DR is a means of reducing consumption of electricity on an interconnected grid. Businesses, industries and individual residential consumers are asked to reduce consumption and are provided technological tools to make this happen. It has been happening fairly routinely at the commercial and industrial (C&I) level for some time now, especially in places like California and the Northeastern states where electrical supply sometimes doesn't meet demand, especially at peak usage times - usually on hot summer days when air conditioning is in widespread use.
Several companies such as Comverge, Cannon Technologies - a division of Cooper Power Systems - and EnerNOC have built substantial businesses as aggregators of companies and private individuals who are willing to reduce their consumption during peak periods. These aggregated reductions can then be treated as a resource on the electrical grid, in that they represent power a utility does not have to generate and deliver. The utility then pays the aggregator for power not needed, thereby saving the cost of building additional, expensive peaking generation units. The numbers of residential consumers participating in these programs has not been large to this point - generally 10,000, or fewer in large cities.
Participation in such aggregation programs is voluntarily and participants receive rewards for doing so, frequently in the form of credits toward their overall electric bills. This system has worked well where applied, and aggregators claim they can save utilities about 40 percent of the cost of building new peaking plants.
Utilities also have created demand response aggregation systems of their own, contacting C&I customers and offering similar incentives for them to "shift load" from peak to off-peak times. In these cases, the utilities just notify the firms that have agreed to participate when they need to curtail their electrical usage. Sometimes utilities do the notifications themselves and sometimes they use outside firms such as Varolii Corporation (previously Par3 Communications) or 21st Century Communications.
An example of how such utility-operated DR systems work occurred a couple of years ago at Oklahoma Gas and Electric (OG&E), a major investor-owned utility headquartered in Oklahoma City. OG&E had not had a forced generation outage - and thus the need for curtailing normal usage - in more than 40 months. Normal peak load for OG&E in the winter months is about 3,200 MW and the company has 6,400 MW of total generating capacity, including its own power plants and other capacity under contract. Winter normally is a good time to do routine maintaniance, so operations took 1,500 MW off-line. That left 4,900 MW available - more than enough for normal winter demand. Then some unusual things started happening.

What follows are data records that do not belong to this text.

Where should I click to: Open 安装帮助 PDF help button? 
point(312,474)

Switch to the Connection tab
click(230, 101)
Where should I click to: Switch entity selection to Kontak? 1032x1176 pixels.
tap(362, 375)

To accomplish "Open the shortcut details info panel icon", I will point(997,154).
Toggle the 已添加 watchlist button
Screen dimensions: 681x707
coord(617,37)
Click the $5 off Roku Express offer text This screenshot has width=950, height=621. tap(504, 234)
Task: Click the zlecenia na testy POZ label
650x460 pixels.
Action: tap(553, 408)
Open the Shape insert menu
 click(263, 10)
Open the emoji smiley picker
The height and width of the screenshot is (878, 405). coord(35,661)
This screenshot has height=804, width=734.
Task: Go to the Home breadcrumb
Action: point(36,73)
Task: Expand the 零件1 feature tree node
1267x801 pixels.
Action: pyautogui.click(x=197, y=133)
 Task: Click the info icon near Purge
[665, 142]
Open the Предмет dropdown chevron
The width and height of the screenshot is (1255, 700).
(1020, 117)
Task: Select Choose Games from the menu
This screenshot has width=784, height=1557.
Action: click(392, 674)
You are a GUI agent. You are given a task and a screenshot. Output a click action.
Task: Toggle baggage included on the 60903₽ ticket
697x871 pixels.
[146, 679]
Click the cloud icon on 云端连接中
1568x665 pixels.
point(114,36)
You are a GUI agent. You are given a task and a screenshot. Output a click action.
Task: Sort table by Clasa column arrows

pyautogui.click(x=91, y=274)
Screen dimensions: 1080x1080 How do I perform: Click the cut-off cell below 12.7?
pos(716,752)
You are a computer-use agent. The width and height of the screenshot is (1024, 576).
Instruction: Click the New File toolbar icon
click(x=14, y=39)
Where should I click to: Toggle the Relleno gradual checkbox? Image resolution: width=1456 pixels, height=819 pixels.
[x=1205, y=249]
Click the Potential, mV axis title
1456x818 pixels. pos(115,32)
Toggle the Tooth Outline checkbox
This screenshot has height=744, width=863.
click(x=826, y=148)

Phil Bartholomew, who is responsible for OG&E's load curtailment program, says he was on his way to work at 7:15 a.m. when his cell phone rang. It was operations calling and they had a major problem. That winter in Oklahoma was extremely dry, it hadn't rained in weeks. As a result, coal dust and other contaminents were being stirred up by winds near the generating plants. This dust was infiltrating major transmission facilities at the plants and causing them to trip off. The problem was multiplying across the state and the situation was getting critical. Operations wanted to know if Bartholomew could notify more than 500 people at nearly 100 large C&I customers involved in OG&E's voluntary load curtailment program and begin shedding load by 8 a.m. "We need it as soon as possible!" the caller added.
Bartholomew notified Varolii and by 9 a.m. the problem was solved. "Operations was feeling the curtailment effects," he said. "We dropped 154 MW of load. Just about everyone who was on the program complied and it was enough to get us through. We had no outages." By the time the crisis had ended, OG&E had lost another 1,500 MW of generating capacity to the very unusual dust storms. But the load curtailment, which began within 45 minutes of notification by operations, was sufficent in averting an even bigger problem.
IT'S MORE THAN JUST EMERGENCIES
The problem, and opportunity, for demand response is now much larger than the temporary problems such as those at OG&E. According to the U.S. Department of Energy's (DOE) Electricity Advisory Committee, in a report issued in January, the committee "has assessed the current electric power delivery system infrastructure and concludes that it will be unable to ensure a reliable, cost-effective, secure, and environmentally sustainable supply of electricity for the next two decades."
There are a wide range of reasons why the DOE committee believes the electrical supply in the United States will be unable to provide all the electricity needed over the next 20 years. They include aging infrastructure, generation constraints - especially opposition to building new coal or nuclear plants and new transmission capacity - and the length of time it will require for renewable energy to be fully developed and deployed.
The North American Electric Reliability Corporation (NERC) has projected that electric supply shortages could begin in California and the Northwest within the next year or two, migrate to New England and the Northeast shortly thereafter and could become widespread across the United States within 10 to 12 years.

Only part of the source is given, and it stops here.